* **EXERCISE AIM**
Without the images, output every record exactly as it appears.

* **Stored entries**
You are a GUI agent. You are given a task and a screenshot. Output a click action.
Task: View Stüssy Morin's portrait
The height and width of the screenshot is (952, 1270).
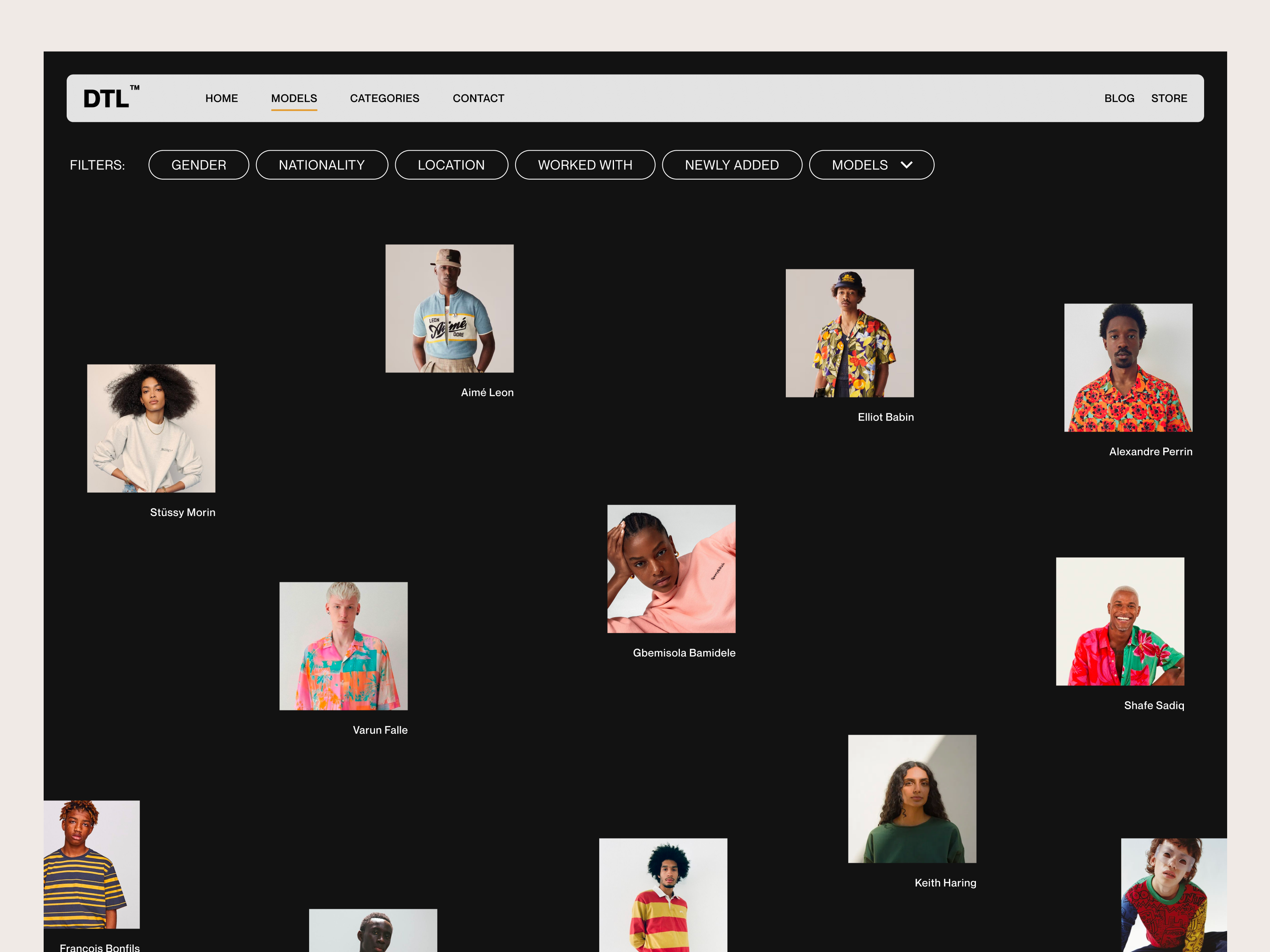click(x=151, y=429)
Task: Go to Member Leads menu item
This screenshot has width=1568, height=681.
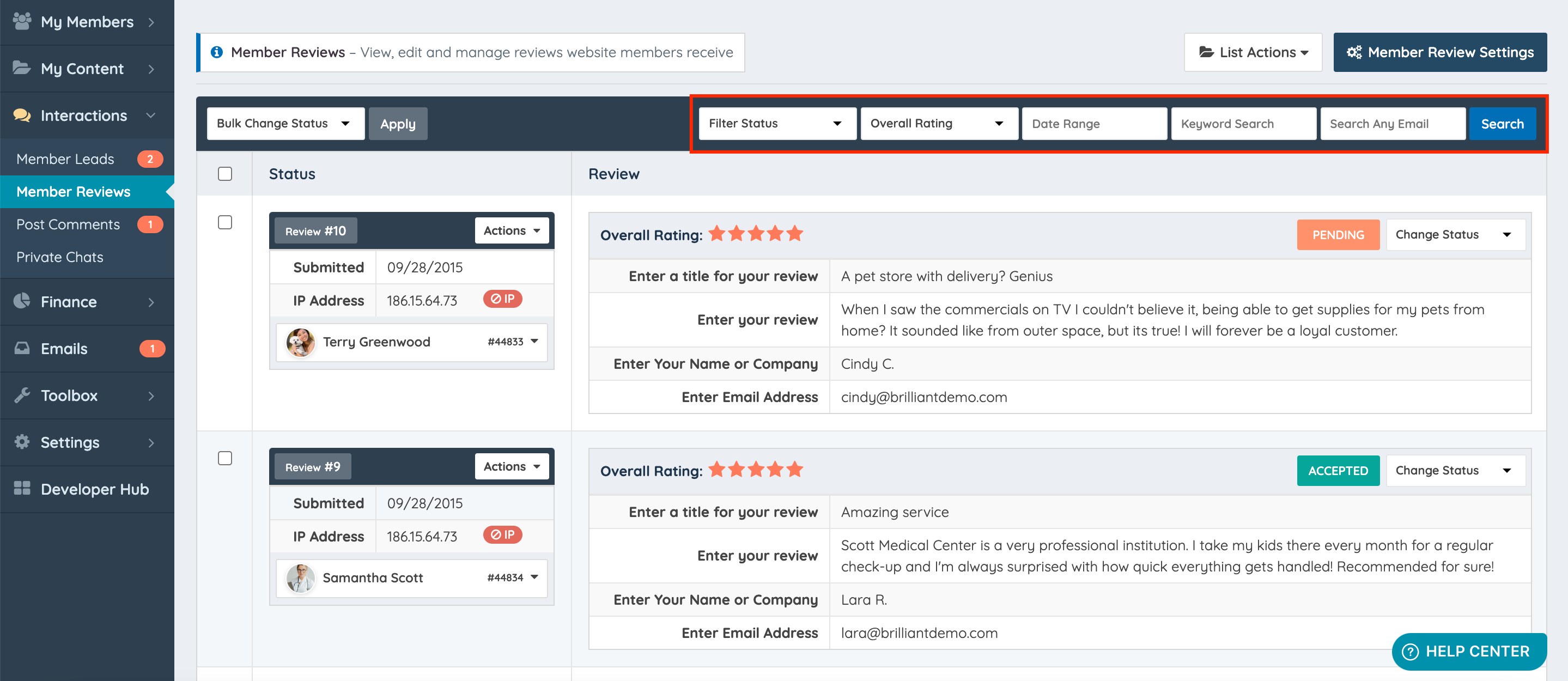Action: tap(65, 159)
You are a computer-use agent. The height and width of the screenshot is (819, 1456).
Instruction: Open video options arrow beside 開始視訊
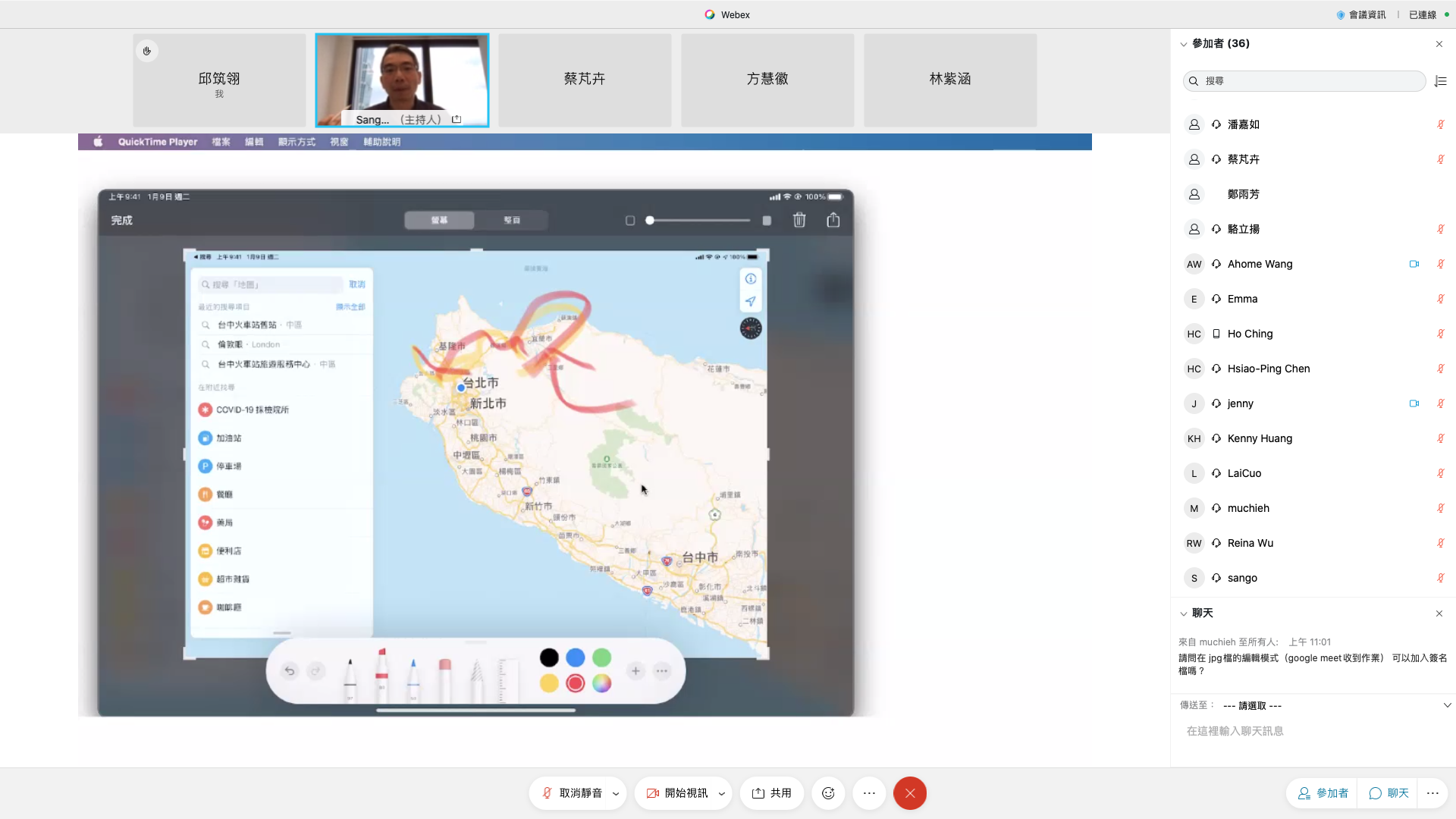(x=721, y=794)
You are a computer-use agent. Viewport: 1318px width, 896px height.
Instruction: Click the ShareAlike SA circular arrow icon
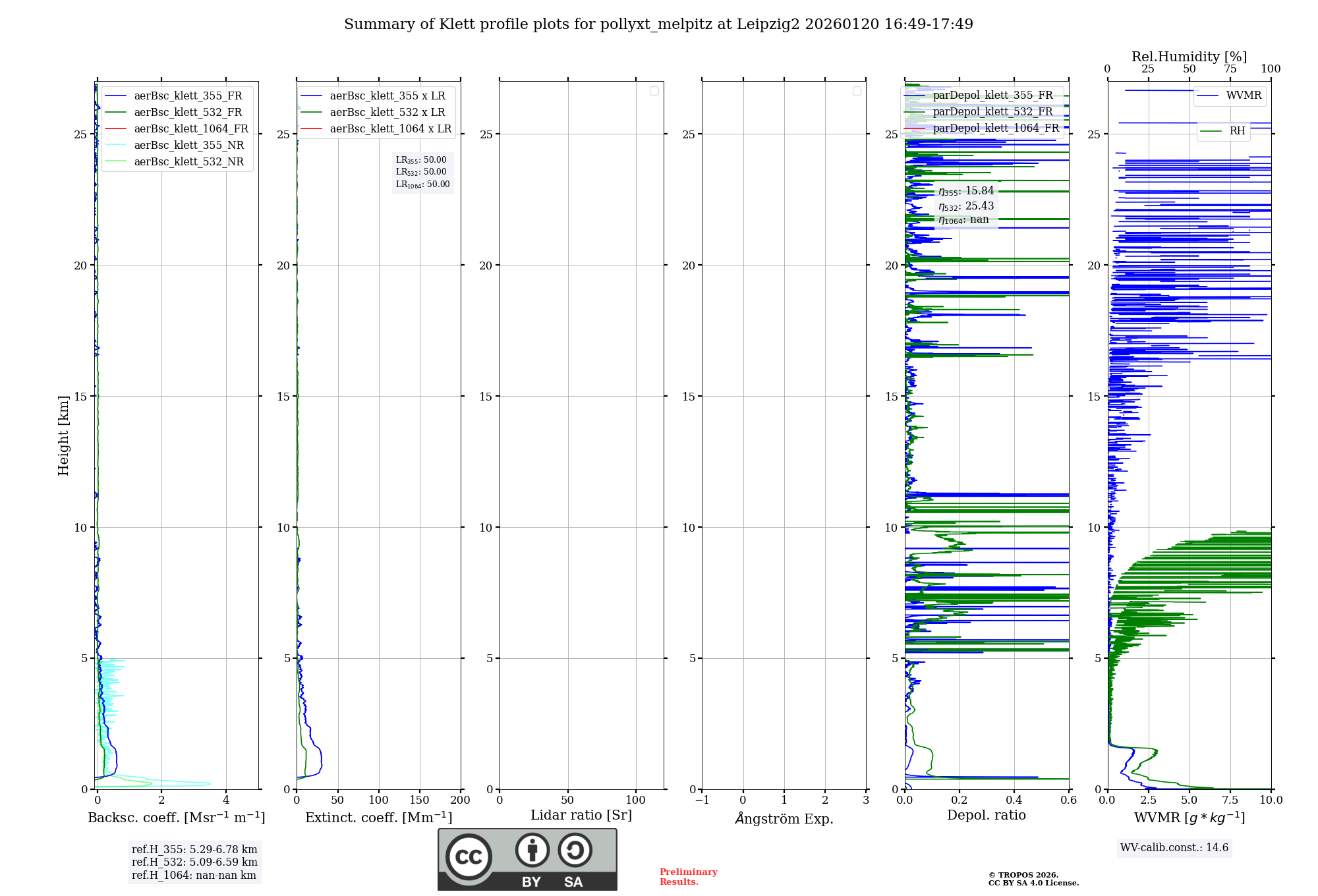pos(575,850)
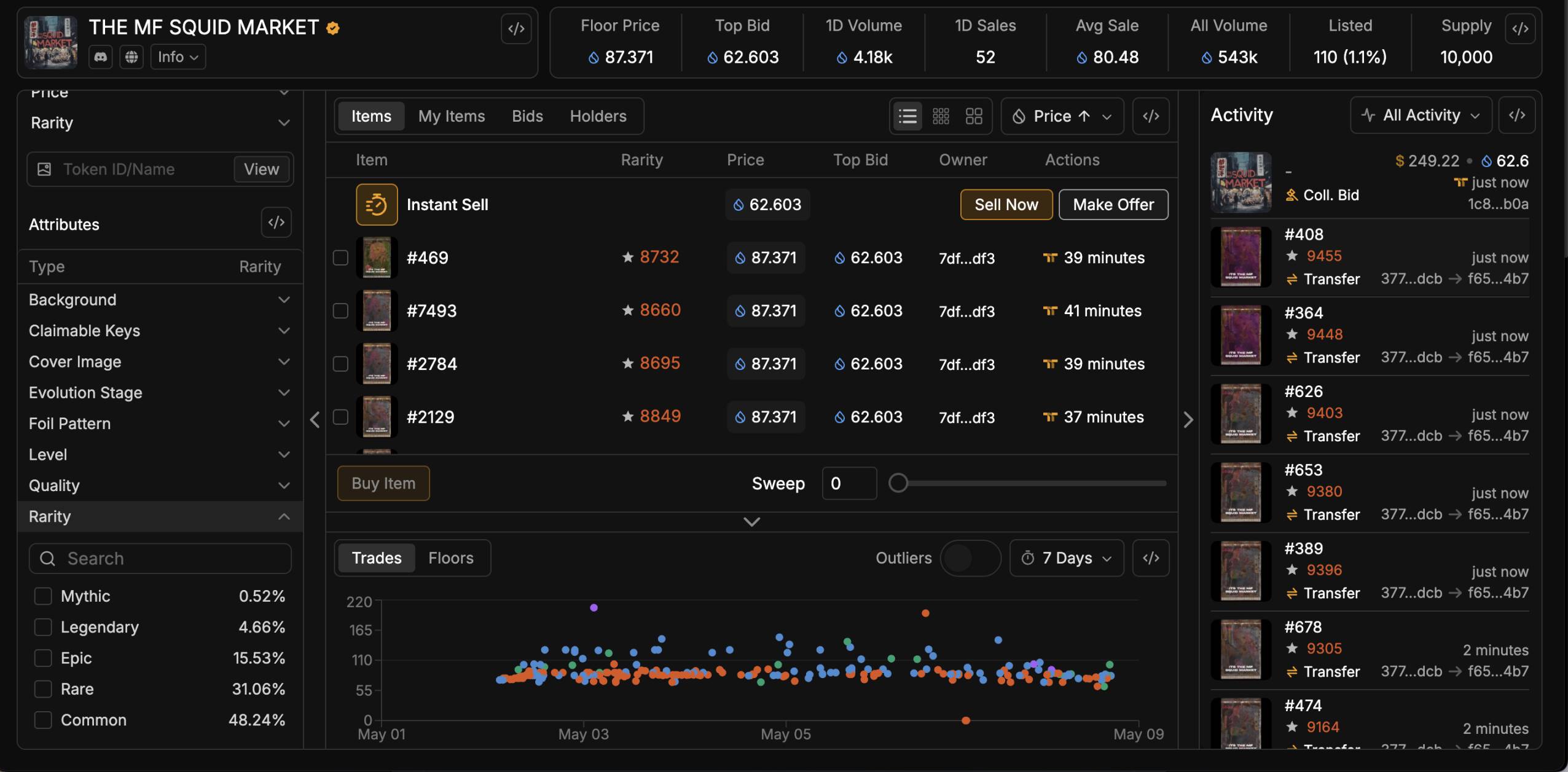
Task: Check the box for item #469
Action: pos(340,258)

* **YOUR RESPONSE**
You are a GUI agent. You are given a task and a screenshot. Output a click action.
Task: View Stüssy Morin's portrait
The height and width of the screenshot is (952, 1270).
click(x=151, y=429)
Task: Go to Member Leads menu item
This screenshot has width=1568, height=681.
Action: tap(65, 159)
You are a computer-use agent. The height and width of the screenshot is (819, 1456).
Instruction: Open video options arrow beside 開始視訊
(x=721, y=794)
You are a computer-use agent. Viewport: 1318px width, 896px height.
Instruction: Click the ShareAlike SA circular arrow icon
pos(575,850)
Task: Check the box for item #469
Action: pos(340,258)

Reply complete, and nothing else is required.